■ TÂCHES À RÉALISER ■
#1 Ces affirmations concordent-elles avec le passage sur l'annonce de l'Évangile : (a) l'Église proclame le Christ pour mieux faire connaître le Père ; (b) la mission messianique de Jésus de Nazareth a duré longtemps ; (c) l'expérience des disciples a atteint le sommet de sa maturité le jour de la Pentecôte ? Répondez par oui ou par non à chacune, en citant mot pour mot les termes décisifs du passage.
#2 Pouvez-vous donner la suite du passage sur l'annonce de l'Évangile, en reprenant après sa dernière phrase ?

■ PASSAGE PROPOSÉ ■
5. Mais plus fort encore, l’appel de l’apôtre tonne : « Malheur à moi si je n’annonce pas l’Évangile ! » (1 Co 9, 16). Depuis que Dieu s’est révélé, dans son mystère ineffable, en Jésus-Christ, et que Jésus-Christ a confié ce mystère aux apôtres et à l’Église, l’impératif d’annoncer l’Évangile à toute créature résonne sans cesse : à ceux à qui l’Évangile n’est pas encore connu, à ceux qui le connaissent insuffisamment ou ne le mettent pas assez en pratique, enfin à ceux qui le connaissent mais, pour diverses raisons, l’ignorent. Peut-être serait-il nécessaire, en de nombreux endroits du monde contemporain, de construire un autel non pas tant au « Dieu inconnu » qu’au « Dieu ignoré ».
6. « Ce que donc vous adorez comme inconnu, je vous l’annonce. » L’Apôtre de Tarse, et avec lui toute l’Église, de génération en génération, proclame le Christ. Il a dit lui-même : « Celui qui m’a vu a vu le Père » (Jn 14, 9). Ainsi, l’Église proclame le Christ pour mieux faire connaître le Père. Et en même temps, elle proclame le Christ, parce qu’en lui le mystère de l’homme est pleinement manifesté. Le Christ « révèle pleinement l’homme à l’homme lui-même » (GS, 22). Ces deux dimensions du message évangélique sont étroitement liées. Dans le Christ, l’être humain » voit le Père « , et en même temps dans le Christ, l’être humain se rencontre lui-même ; il découvre la profondeur de son humanité, et aussi le sens plénier de son existence et de sa vocation, qui est inscrit dans le fait même d’être humain.
Le temps pendant lequel Jésus de Nazareth a accompli sa mission messianique a été bref. Ceux qui l’ont entendu et observé, et surtout ceux qui étaient avec lui en tant que disciples et apôtres, ont appris du Christ une nouvelle fois ce que signifie être humain. Cette expérience a atteint le sommet de sa maturité le jour de la Pentecôte. Dès la venue du Paraclet, dès le moment où ils ont été « baptisés dans l’Esprit Saint », l’annonce du Christ s’est accomplie en eux : « Vous serez mes témoins » (Ac 1, 8). Cette proclamation s’est ensuite accomplie de génération en génération dans tous ceux qui, » par la parole des Apôtres, ont cru au Christ » (cf. Jn 17, 20 ; Ac 4, 4 ; 15, 7).

■ ENREGISTREMENTS DE DONNÉES ■
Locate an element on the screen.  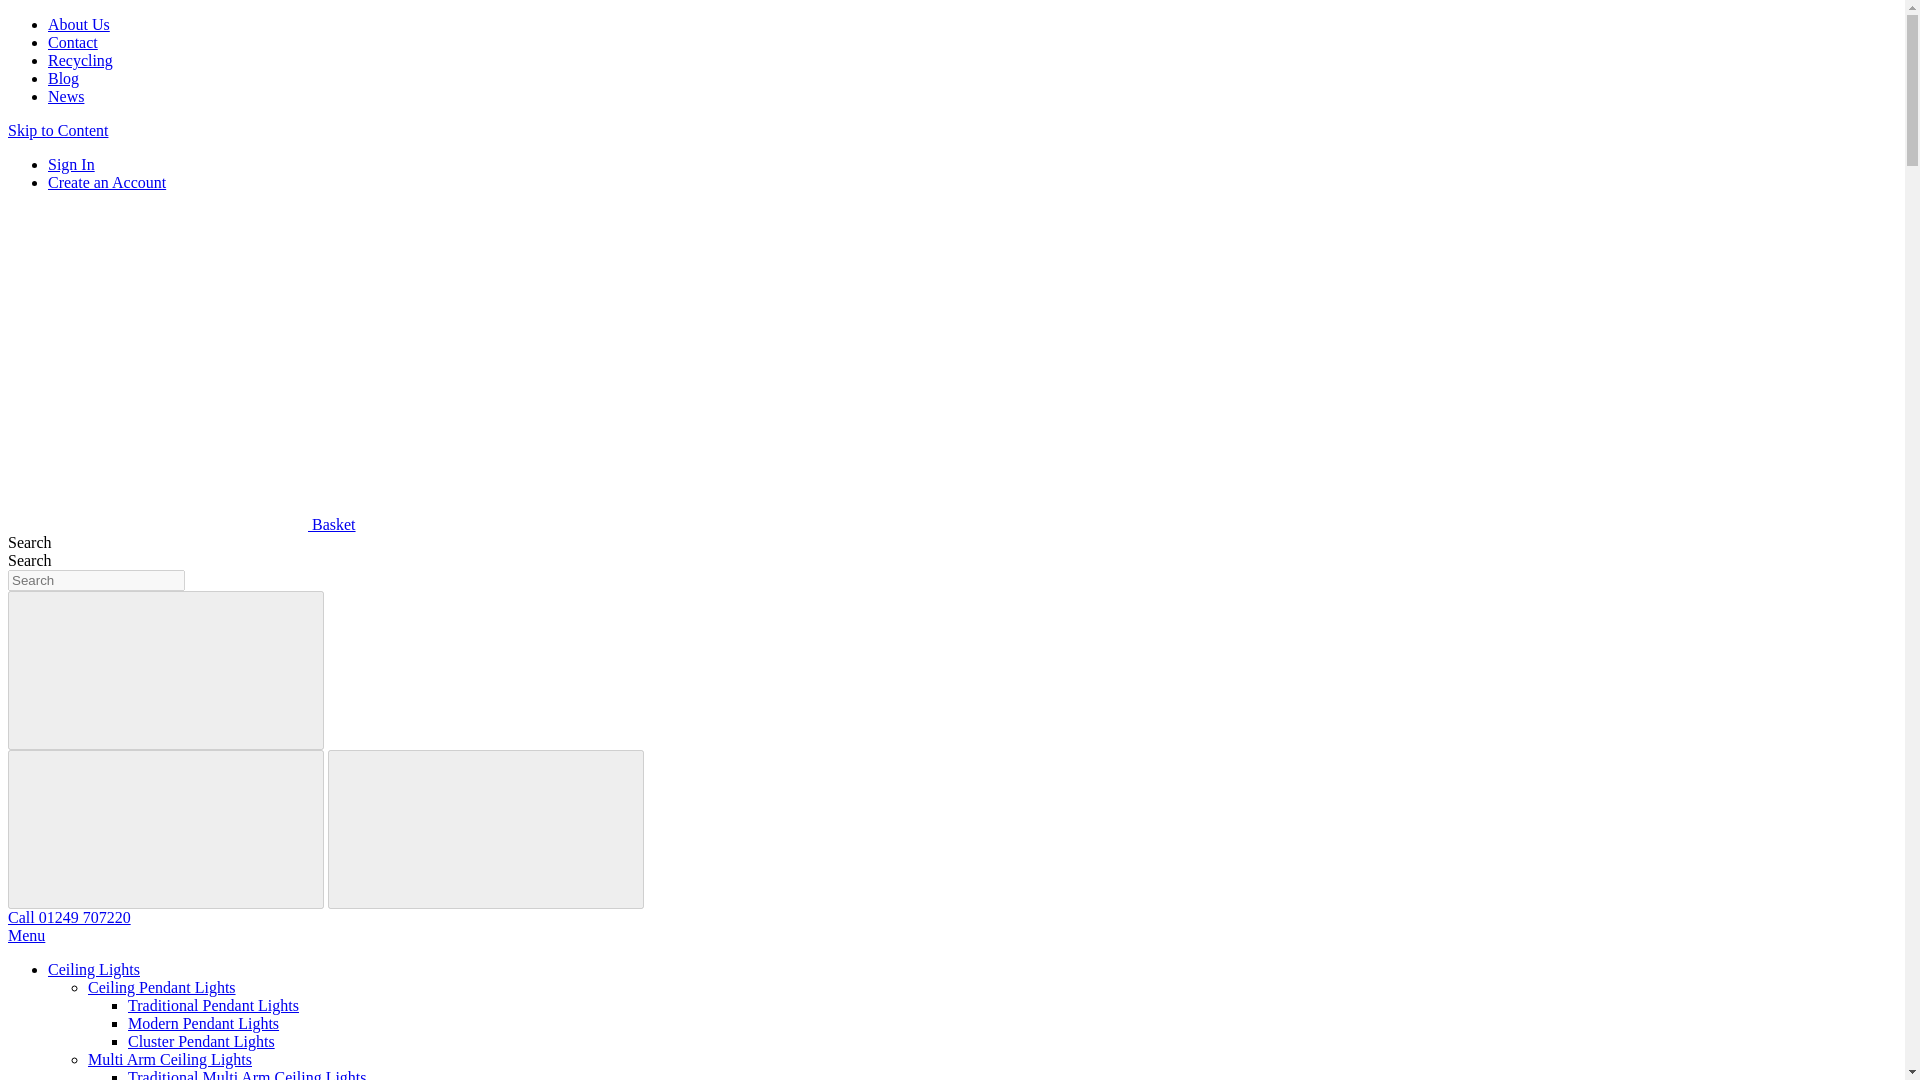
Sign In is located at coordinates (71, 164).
---
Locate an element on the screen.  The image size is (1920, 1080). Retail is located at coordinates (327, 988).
---
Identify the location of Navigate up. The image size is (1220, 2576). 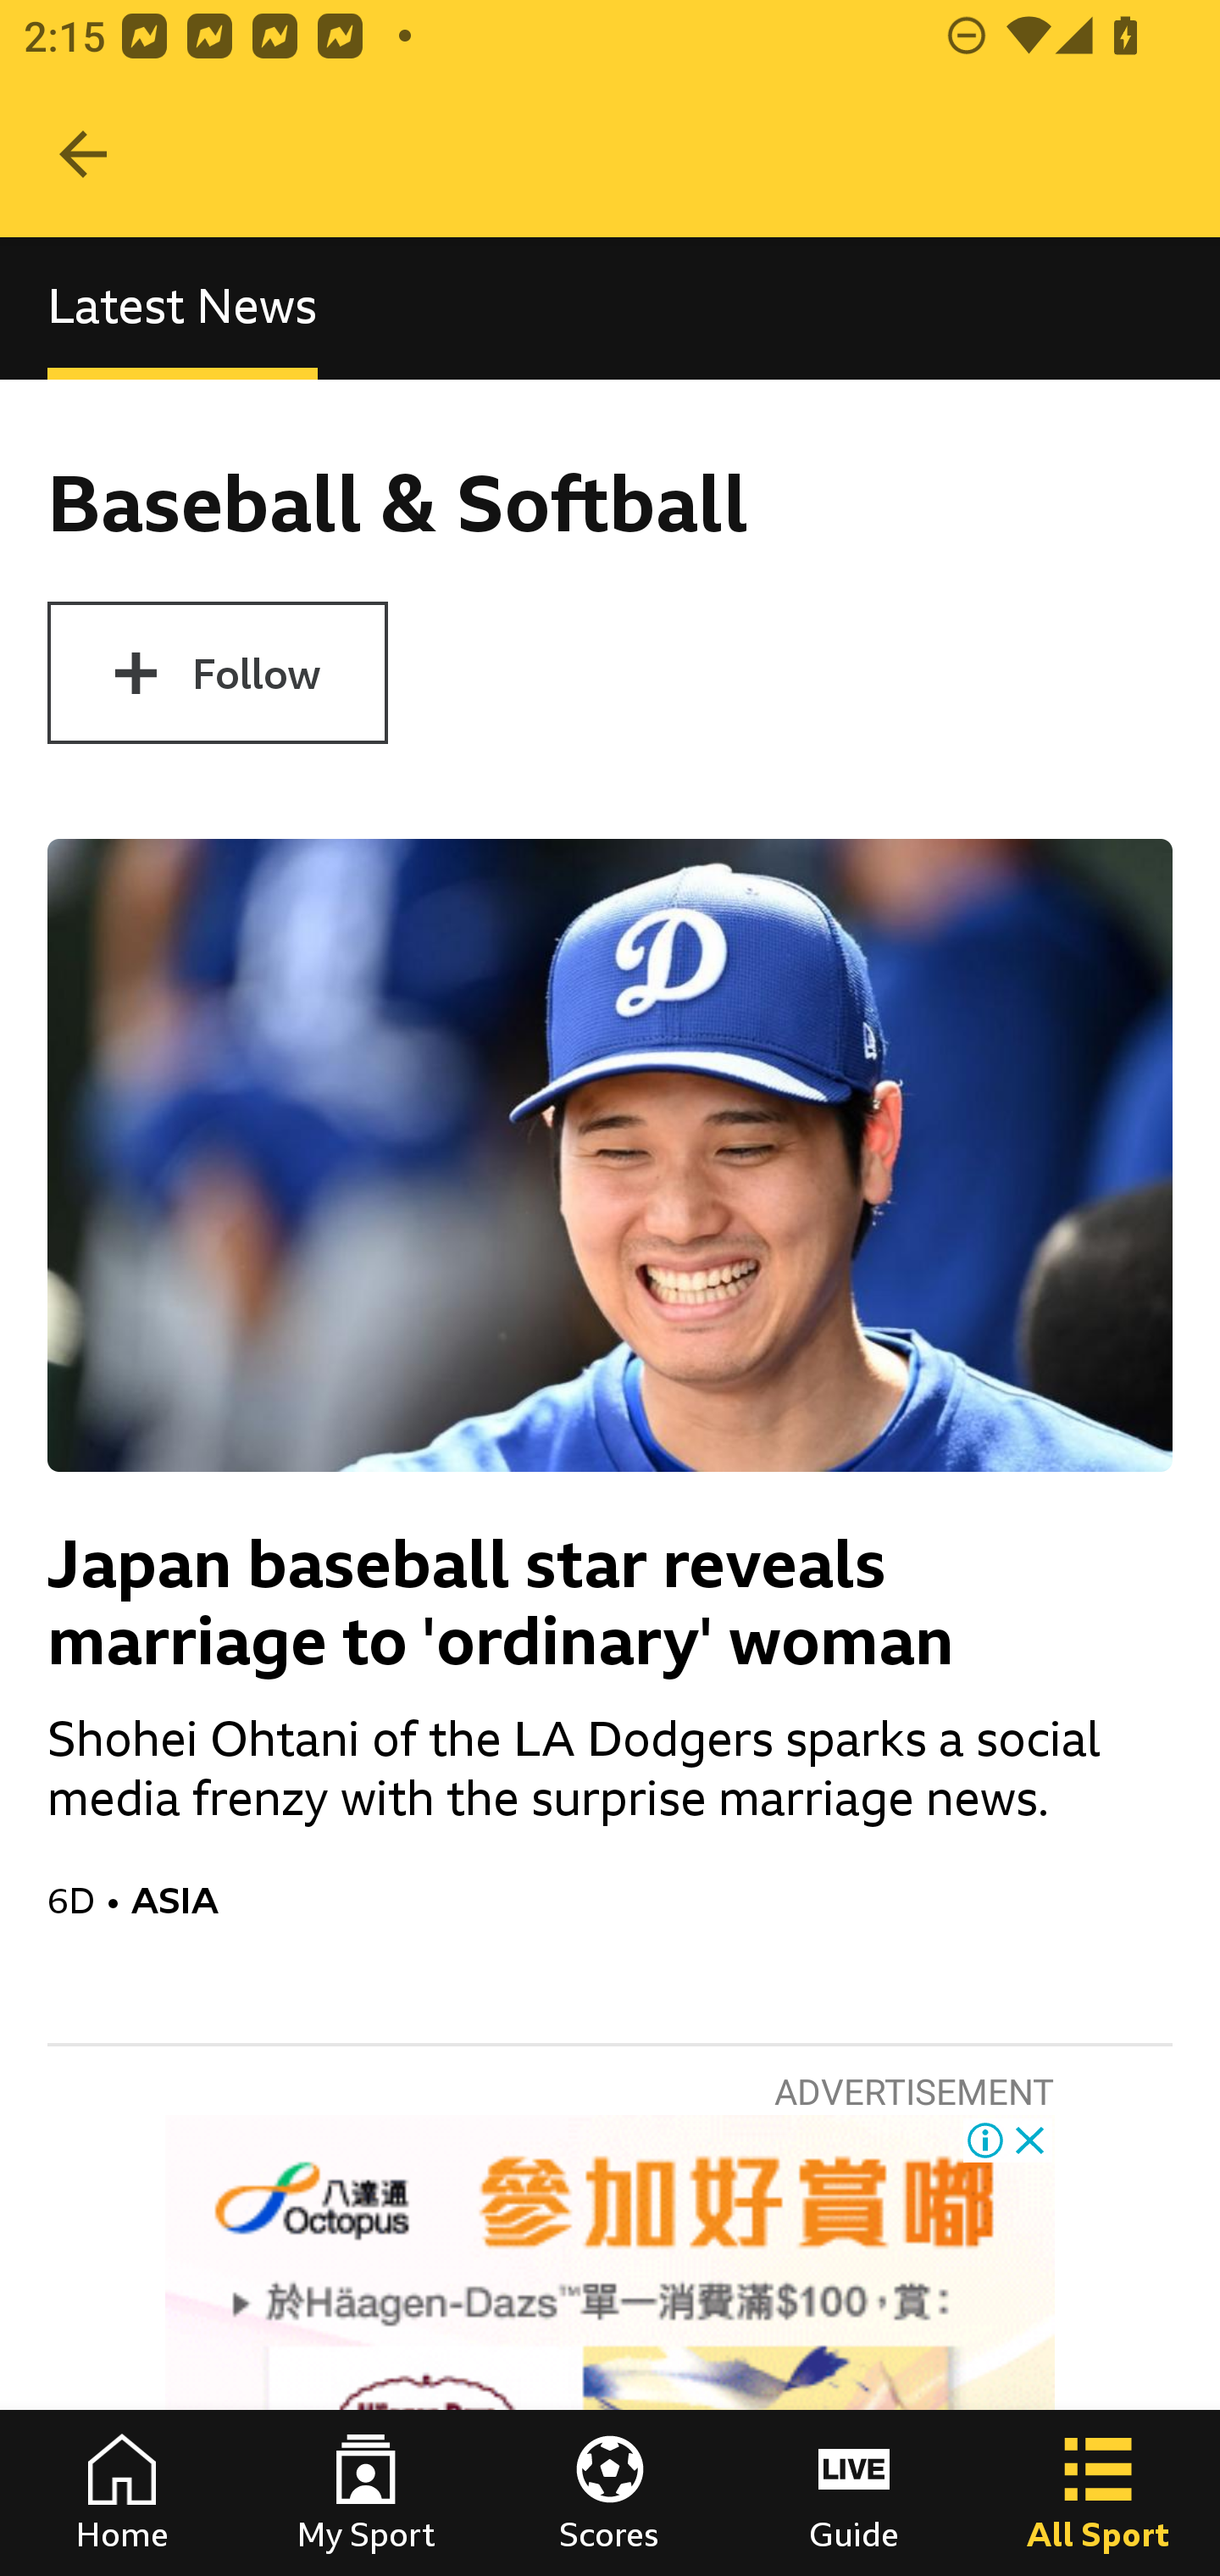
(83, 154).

■ CORRIGÉ DE L'EXERCICE ■
#1
(a) Oui : « l’Église proclame le Christ pour mieux faire connaître le Père ».
(b) Non : « Le temps pendant lequel Jésus de Nazareth a accompli sa mission messianique a été bref. »
(c) Oui : « Cette expérience a atteint le sommet de sa maturité le jour de la Pentecôte. »

#2
7. Que signifie » être témoins » ? Que signifie « rendre témoignage » ? Cela signifie : s’unir au Christ pour » voir le Père » (cf. Jn 14, 9) en lui et par lui. Mais en même temps, « être témoin » et « rendre témoignage » signifie « lire dans le Christ le mystère de l’homme. » Cela signifie « être humain » : lire en lui le sens et la signification de sa propre humanité, « puiser en lui » sous l’action de l’Esprit de Vérité, qui à son tour « puise » continuellement en lui (cf. Jn 16, 13-15). Le Christ, dans son humanité unique et irremplaçable, est un don pour tous. Il n’est pas seulement le « miroir » dans lequel l’être humain peut voir l’humanité déifiée, mais aussi un don qui déifie l’humanité de ceux qui l’accueillent. Ainsi, en vertu de l’Esprit Saint, nous devenons « fils dans le Fils »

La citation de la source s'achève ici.